_Task brief_. Nothing but a full, exact copy of the data is needed.

** Opening Source records block **

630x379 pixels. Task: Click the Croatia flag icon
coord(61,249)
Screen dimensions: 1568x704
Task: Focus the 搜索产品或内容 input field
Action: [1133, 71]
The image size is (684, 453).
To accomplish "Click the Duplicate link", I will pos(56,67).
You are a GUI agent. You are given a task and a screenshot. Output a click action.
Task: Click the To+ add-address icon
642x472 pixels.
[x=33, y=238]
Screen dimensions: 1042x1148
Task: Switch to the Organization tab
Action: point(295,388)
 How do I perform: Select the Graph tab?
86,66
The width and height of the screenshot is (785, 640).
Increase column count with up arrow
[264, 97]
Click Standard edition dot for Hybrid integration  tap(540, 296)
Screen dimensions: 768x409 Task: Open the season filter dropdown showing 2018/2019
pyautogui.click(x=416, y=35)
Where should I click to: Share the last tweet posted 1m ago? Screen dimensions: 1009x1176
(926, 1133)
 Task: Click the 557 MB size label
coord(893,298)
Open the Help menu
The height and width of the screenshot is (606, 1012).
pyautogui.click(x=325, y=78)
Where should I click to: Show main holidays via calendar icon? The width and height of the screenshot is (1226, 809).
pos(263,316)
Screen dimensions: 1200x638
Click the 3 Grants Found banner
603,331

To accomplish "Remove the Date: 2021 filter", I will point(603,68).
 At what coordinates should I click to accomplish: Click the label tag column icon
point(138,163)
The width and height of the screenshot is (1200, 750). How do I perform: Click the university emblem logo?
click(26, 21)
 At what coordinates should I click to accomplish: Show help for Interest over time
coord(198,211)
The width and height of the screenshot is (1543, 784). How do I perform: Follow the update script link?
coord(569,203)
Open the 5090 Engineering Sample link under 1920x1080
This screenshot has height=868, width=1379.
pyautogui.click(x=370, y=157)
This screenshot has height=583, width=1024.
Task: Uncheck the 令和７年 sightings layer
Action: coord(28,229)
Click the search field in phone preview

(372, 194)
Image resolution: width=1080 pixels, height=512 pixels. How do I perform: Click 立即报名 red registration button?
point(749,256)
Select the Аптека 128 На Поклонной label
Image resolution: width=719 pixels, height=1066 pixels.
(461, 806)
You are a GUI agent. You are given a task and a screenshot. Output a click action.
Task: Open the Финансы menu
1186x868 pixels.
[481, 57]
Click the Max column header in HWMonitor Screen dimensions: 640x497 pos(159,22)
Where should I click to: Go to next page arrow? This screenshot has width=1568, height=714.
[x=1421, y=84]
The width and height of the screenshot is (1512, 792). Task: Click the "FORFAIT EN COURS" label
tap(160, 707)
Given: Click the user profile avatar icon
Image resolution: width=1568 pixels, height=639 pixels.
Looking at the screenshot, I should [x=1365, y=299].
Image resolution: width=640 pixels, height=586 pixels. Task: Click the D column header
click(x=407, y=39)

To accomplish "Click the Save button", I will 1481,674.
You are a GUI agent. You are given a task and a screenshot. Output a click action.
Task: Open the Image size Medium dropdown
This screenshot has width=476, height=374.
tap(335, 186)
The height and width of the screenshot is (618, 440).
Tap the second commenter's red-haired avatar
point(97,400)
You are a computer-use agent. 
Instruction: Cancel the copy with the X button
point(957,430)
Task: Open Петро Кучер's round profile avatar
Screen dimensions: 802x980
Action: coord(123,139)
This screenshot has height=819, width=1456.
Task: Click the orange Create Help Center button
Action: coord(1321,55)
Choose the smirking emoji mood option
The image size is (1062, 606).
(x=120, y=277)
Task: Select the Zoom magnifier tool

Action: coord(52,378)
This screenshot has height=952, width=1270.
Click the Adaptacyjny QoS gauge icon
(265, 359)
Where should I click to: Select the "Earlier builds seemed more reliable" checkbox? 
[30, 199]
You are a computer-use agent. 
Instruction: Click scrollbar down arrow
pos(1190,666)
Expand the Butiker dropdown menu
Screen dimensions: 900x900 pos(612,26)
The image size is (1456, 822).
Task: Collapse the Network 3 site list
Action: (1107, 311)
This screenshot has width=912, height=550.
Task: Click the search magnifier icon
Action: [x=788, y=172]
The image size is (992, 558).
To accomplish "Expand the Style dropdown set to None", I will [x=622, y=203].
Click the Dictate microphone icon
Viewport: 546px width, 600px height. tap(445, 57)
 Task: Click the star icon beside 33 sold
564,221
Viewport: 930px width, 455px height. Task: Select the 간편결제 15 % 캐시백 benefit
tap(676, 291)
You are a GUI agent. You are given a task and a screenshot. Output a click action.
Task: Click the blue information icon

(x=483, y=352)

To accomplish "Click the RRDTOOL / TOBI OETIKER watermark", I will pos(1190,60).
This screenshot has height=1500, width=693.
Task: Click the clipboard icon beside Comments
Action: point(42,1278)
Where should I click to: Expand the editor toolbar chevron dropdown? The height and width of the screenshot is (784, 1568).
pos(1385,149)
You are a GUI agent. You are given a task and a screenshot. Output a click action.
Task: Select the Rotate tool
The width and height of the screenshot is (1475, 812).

** Closing Source records block **

_Your response_.
630x379 pixels. Task: Click the Croatia flag icon
coord(61,249)
Screen dimensions: 1568x704
Task: Focus the 搜索产品或内容 input field
Action: [1133, 71]
The image size is (684, 453).
To accomplish "Click the Duplicate link", I will pos(56,67).
You are a GUI agent. You are given a task and a screenshot. Output a click action.
Task: Click the To+ add-address icon
642x472 pixels.
[x=33, y=238]
Screen dimensions: 1042x1148
Task: Switch to the Organization tab
Action: point(295,388)
 How do I perform: Select the Graph tab?
86,66
The width and height of the screenshot is (785, 640).
Increase column count with up arrow
[264, 97]
Click Standard edition dot for Hybrid integration  tap(540, 296)
Screen dimensions: 768x409 Task: Open the season filter dropdown showing 2018/2019
pyautogui.click(x=416, y=35)
Where should I click to: Share the last tweet posted 1m ago? Screen dimensions: 1009x1176
(926, 1133)
 Task: Click the 557 MB size label
coord(893,298)
Open the Help menu
The height and width of the screenshot is (606, 1012).
pyautogui.click(x=325, y=78)
Where should I click to: Show main holidays via calendar icon? The width and height of the screenshot is (1226, 809).
pos(263,316)
Screen dimensions: 1200x638
Click the 3 Grants Found banner
603,331

To accomplish "Remove the Date: 2021 filter", I will point(603,68).
 At what coordinates should I click to accomplish: Click the label tag column icon
point(138,163)
The width and height of the screenshot is (1200, 750). How do I perform: Click the university emblem logo?
click(26, 21)
 At what coordinates should I click to accomplish: Show help for Interest over time
coord(198,211)
The width and height of the screenshot is (1543, 784). How do I perform: Follow the update script link?
coord(569,203)
Open the 5090 Engineering Sample link under 1920x1080
This screenshot has height=868, width=1379.
pyautogui.click(x=370, y=157)
This screenshot has height=583, width=1024.
Task: Uncheck the 令和７年 sightings layer
Action: coord(28,229)
Click the search field in phone preview

(372, 194)
Image resolution: width=1080 pixels, height=512 pixels. How do I perform: Click 立即报名 red registration button?
point(749,256)
Select the Аптека 128 На Поклонной label
Image resolution: width=719 pixels, height=1066 pixels.
(461, 806)
You are a GUI agent. You are given a task and a screenshot. Output a click action.
Task: Open the Финансы menu
1186x868 pixels.
[481, 57]
Click the Max column header in HWMonitor Screen dimensions: 640x497 pos(159,22)
Where should I click to: Go to next page arrow? This screenshot has width=1568, height=714.
[x=1421, y=84]
The width and height of the screenshot is (1512, 792). Task: Click the "FORFAIT EN COURS" label
tap(160, 707)
Given: Click the user profile avatar icon
Image resolution: width=1568 pixels, height=639 pixels.
Looking at the screenshot, I should [x=1365, y=299].
Image resolution: width=640 pixels, height=586 pixels. Task: Click the D column header
click(x=407, y=39)

To accomplish "Click the Save button", I will 1481,674.
You are a GUI agent. You are given a task and a screenshot. Output a click action.
Task: Open the Image size Medium dropdown
This screenshot has width=476, height=374.
tap(335, 186)
The height and width of the screenshot is (618, 440).
Tap the second commenter's red-haired avatar
point(97,400)
You are a computer-use agent. 
Instruction: Cancel the copy with the X button
point(957,430)
Task: Open Петро Кучер's round profile avatar
Screen dimensions: 802x980
Action: coord(123,139)
This screenshot has height=819, width=1456.
Task: Click the orange Create Help Center button
Action: coord(1321,55)
Choose the smirking emoji mood option
The image size is (1062, 606).
(x=120, y=277)
Task: Select the Zoom magnifier tool

Action: coord(52,378)
This screenshot has height=952, width=1270.
Click the Adaptacyjny QoS gauge icon
(265, 359)
Where should I click to: Select the "Earlier builds seemed more reliable" checkbox? 
[30, 199]
You are a computer-use agent. 
Instruction: Click scrollbar down arrow
pos(1190,666)
Expand the Butiker dropdown menu
Screen dimensions: 900x900 pos(612,26)
The image size is (1456, 822).
Task: Collapse the Network 3 site list
Action: (1107, 311)
This screenshot has width=912, height=550.
Task: Click the search magnifier icon
Action: [x=788, y=172]
The image size is (992, 558).
To accomplish "Expand the Style dropdown set to None", I will [x=622, y=203].
Click the Dictate microphone icon
Viewport: 546px width, 600px height. tap(445, 57)
 Task: Click the star icon beside 33 sold
564,221
Viewport: 930px width, 455px height. Task: Select the 간편결제 15 % 캐시백 benefit
tap(676, 291)
You are a GUI agent. You are given a task and a screenshot. Output a click action.
Task: Click the blue information icon

(x=483, y=352)

To accomplish "Click the RRDTOOL / TOBI OETIKER watermark", I will pos(1190,60).
This screenshot has height=1500, width=693.
Task: Click the clipboard icon beside Comments
Action: point(42,1278)
Where should I click to: Expand the editor toolbar chevron dropdown? The height and width of the screenshot is (784, 1568).
pos(1385,149)
You are a GUI agent. You are given a task and a screenshot. Output a click action.
Task: Select the Rotate tool
The width and height of the screenshot is (1475, 812).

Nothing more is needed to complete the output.